I really don't think there's another way.


----------



## sunaynaprasad (Mar 3, 2015)

That is true. I'm writing another novel now.


----------



## InstituteMan (Mar 3, 2015)

sunaynaprasad said:


> That is true. I'm writing another novel now.



Good deal! I'm happy to hear that. :chuncky:


----------



## Caragula (Mar 4, 2015)

"But now I think it's only 80% done and if I had waited till now, no earlier, to publish it, maybe things would be better."

And in six months time you'd look back and think, 'hmm, that's no good, I wish I could have...'

It never ends   Get it out there and move on, which you've done.  Of course you'll mourn for your old work's imperfections, but over time you'll mourn a little less deeply and often.


----------



## MHarding53 (Mar 13, 2015)

I have asked the same questions of writers as well. When do you know your book is finished and ready for the public. The best answer I have ever heard was from Patricia Robertson. She said a good writer does the best he or she can to make the book as good as possible, and when that is done an author abandons it to the public and moves on to the next passionate subject. No book is ever 100% ready. It is simply time to let it go.
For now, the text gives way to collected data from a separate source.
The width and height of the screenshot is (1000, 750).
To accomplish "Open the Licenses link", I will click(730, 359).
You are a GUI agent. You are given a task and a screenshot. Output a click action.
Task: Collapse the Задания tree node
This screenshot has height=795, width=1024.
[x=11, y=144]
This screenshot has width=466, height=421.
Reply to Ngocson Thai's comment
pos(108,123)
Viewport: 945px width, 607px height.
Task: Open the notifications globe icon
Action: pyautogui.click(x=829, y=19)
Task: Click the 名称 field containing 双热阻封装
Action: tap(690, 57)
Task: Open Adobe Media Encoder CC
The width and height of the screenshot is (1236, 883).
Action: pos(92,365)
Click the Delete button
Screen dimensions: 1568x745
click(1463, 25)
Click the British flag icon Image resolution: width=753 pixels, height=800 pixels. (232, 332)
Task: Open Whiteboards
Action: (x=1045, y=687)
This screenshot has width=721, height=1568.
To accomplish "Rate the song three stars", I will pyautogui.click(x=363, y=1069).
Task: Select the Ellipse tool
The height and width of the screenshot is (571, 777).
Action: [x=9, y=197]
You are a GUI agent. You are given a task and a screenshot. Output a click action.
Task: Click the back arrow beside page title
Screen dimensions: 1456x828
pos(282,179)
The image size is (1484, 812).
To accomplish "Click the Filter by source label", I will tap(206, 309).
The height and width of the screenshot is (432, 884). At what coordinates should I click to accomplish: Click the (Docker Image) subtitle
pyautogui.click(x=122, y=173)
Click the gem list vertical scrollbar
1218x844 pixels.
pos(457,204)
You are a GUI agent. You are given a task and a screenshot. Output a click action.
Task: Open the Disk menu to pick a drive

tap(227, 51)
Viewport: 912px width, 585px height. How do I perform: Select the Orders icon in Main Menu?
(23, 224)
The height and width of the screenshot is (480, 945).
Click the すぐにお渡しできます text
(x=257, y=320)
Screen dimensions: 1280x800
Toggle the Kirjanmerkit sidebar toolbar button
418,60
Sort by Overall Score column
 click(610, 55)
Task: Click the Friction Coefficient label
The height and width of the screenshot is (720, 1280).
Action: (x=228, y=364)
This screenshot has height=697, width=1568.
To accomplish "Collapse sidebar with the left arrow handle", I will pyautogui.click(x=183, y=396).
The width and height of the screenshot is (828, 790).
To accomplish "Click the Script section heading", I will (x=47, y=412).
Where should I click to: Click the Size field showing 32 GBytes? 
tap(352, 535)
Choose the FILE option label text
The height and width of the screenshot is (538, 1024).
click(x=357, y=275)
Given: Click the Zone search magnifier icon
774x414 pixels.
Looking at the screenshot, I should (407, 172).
So pin a $20.00 dollar bill to its collar, run it out to the bus station and wish it the very best of luck.


----------



## Charlaux (Mar 13, 2015)

Beta readers can probably help. They'll spot potential with fresh eyes, and then you as the author can choose which elements are integral and which are accidental/changeable.


----------



## KellInkston (Mar 24, 2015)

I will excuse you writing mountains of useless pages, so long as by that experience you create a relic of a book- a true tome of magic!

Write on, we all improve. Do not be embarrassed by your developments, but proud!


----------



## R. Mountebank (Mar 28, 2015)

You should be proud of yourself for publishing a book in the first place. Not many people can get to that point, myself included.
At the very least you can learn from your own mistakes and become a better writer.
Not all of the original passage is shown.